Menurut keterangan Rigel, jenazah penerima penghargaan "Pending Emas" dari Presiden Soekarno itu sudah dirawat di rumah sakit selama 13 hari terakhir karena penyakit komplikasi.
"Pada pukul 22.15 WIB (Selasa) dokter menyatakan bahwa ibu sudah tidak bisa diselamatkan," kata Rigel.
Soekarno memberikan Pending Emas, yang berupa emas seberat setengah kilogram serta uang Rp10 juta, atas jasa Herlina yang turut bergerilya dalam Tri Komando Rakyat (Trikora)--sebuah operasi beranggotakan relawan sipil dengan tugas penyusupan dan penyerangan terbuka di sejumlah wilayah strategis Papua.
Operasi Trikora merupakan pelengkap operasi Mandala yang beranggotakan satuan militer di bawah komando Mayor Jenderal Soeharto--presiden kedua Indonesia.
Dalam operasi Trikora, Herlina ditugaskan bersama 20 sukarelawan sipil lain di hutan-hutan Papua--saat itu masih bernama Irian Barat.

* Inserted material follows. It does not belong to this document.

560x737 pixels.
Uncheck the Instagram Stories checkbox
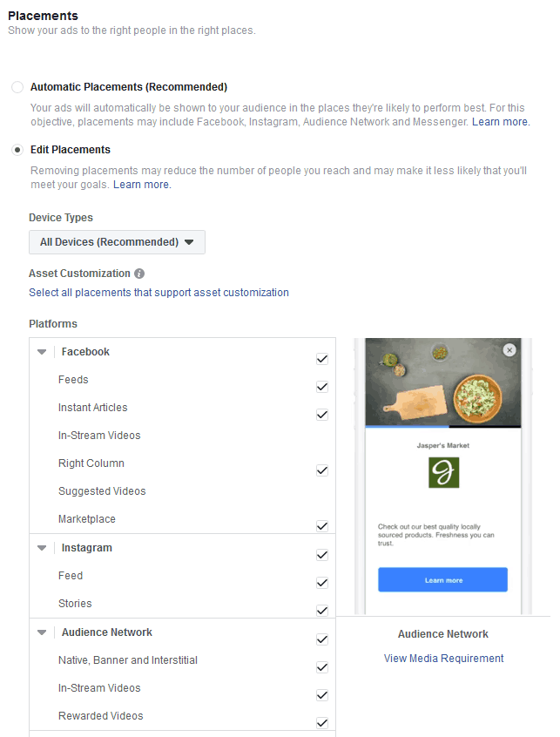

Dia adalah satu-satunya perempuan di antara ratusan relawan yang terbagi menjadi 10 kompi.
Sebelum mendaftarkan diri dalam operasi Trikora, Herlina adalah seorang jurnalis di Maluku yang dikenal punya hubungan dekat dengan satuan militer setempat.
Atas keberaniannya sebagai perempuan gerilyawan itulah Soekarno memberi penghargaan Pending Emas.

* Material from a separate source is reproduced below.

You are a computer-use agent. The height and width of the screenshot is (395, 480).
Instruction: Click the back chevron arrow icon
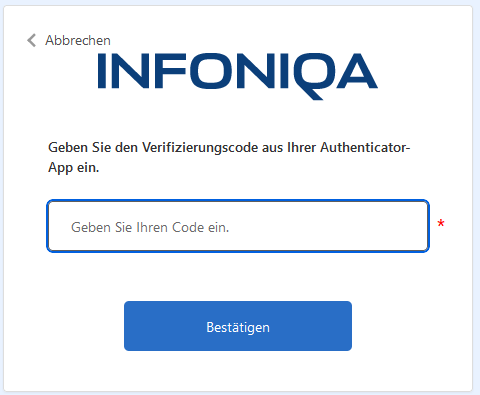32,40
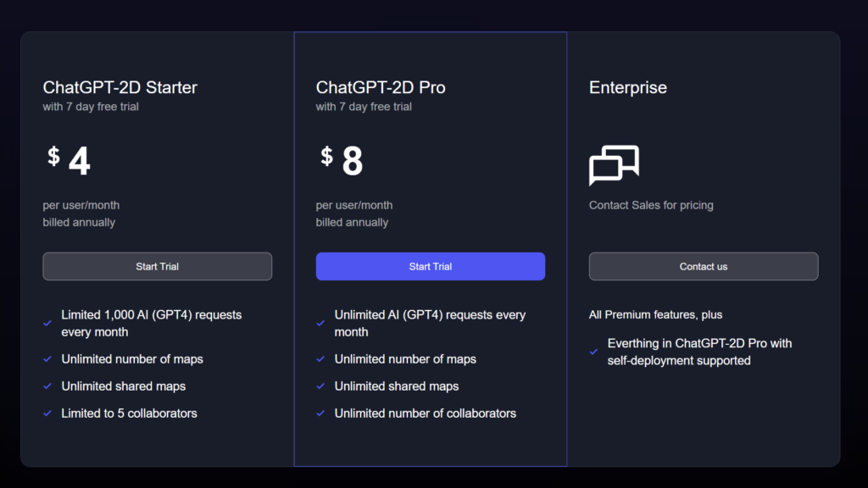Select the ChatGPT-2D Starter heading

[x=120, y=87]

Namun, dia kemudian mengembalikan penghargaan itu kepada negara untuk menunjukkan niat tulusnya membebaskan Papua, sebuah nama yang Herlina tidak suka karena dianggap "tidak menghargai" perjuangan para relawan dalam membebaskan Irian Jaya.

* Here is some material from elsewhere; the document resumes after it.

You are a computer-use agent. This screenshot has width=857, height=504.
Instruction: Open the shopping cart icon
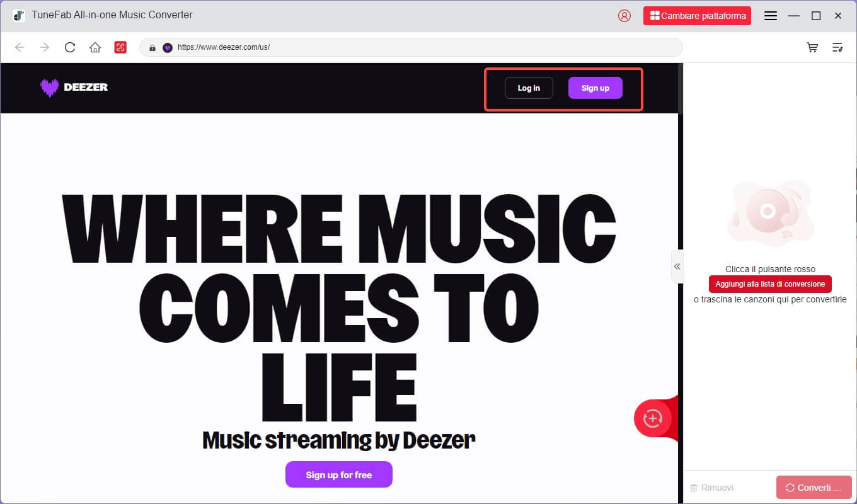pyautogui.click(x=812, y=47)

"Ibu mengembalikan penghargaan itu karena memang niatnya tulus berjuang untuk kemerdekaan Papua," kata Rigel.
Selama ini jarang diketahui publik, inilah sosok Herlina Kasim yang juga merupakan TNI pertama wanita.
Dikutip Gridhot dari Intisari Online, ternyata Herlina Kasim berani merangkak di bawah hujan peluru demi merebut Irian Barat dari Belanda.
Mungkin sedikit kita mendengar kisah wanita-wanita TNI yang melakukan misi besar.
Namun, tahukah Anda ternyata ada satu nama pernah melakukan misi berbahaya menyurup ke Irian Barat, dia adalah Herlina Kasim.
Dia sempat nekat menemui Soeharto untuk meminta ikut menyusup ke Irian Barat (sekarang Papua).
Meski bukan seorang pria, hati Herlina Kasim ikut terketuk saat Ibu Pertiwi memanggilnya untuk ikut membebaskan Irian Barat dari Belanda.
Dia tercatat sejarah sebagai wanita pertama TNI yang dengan sukarela berjibaku di rimba perawan Irian untuk bergerilya.
Waktu sudah menunjukkan pukul 5.40 pagi hari. Angin Mamiri yang akan membawa Herlina Kasim dengan teman-temannya menerobos ke Irian Barat masih terapung-apung di tengah laut.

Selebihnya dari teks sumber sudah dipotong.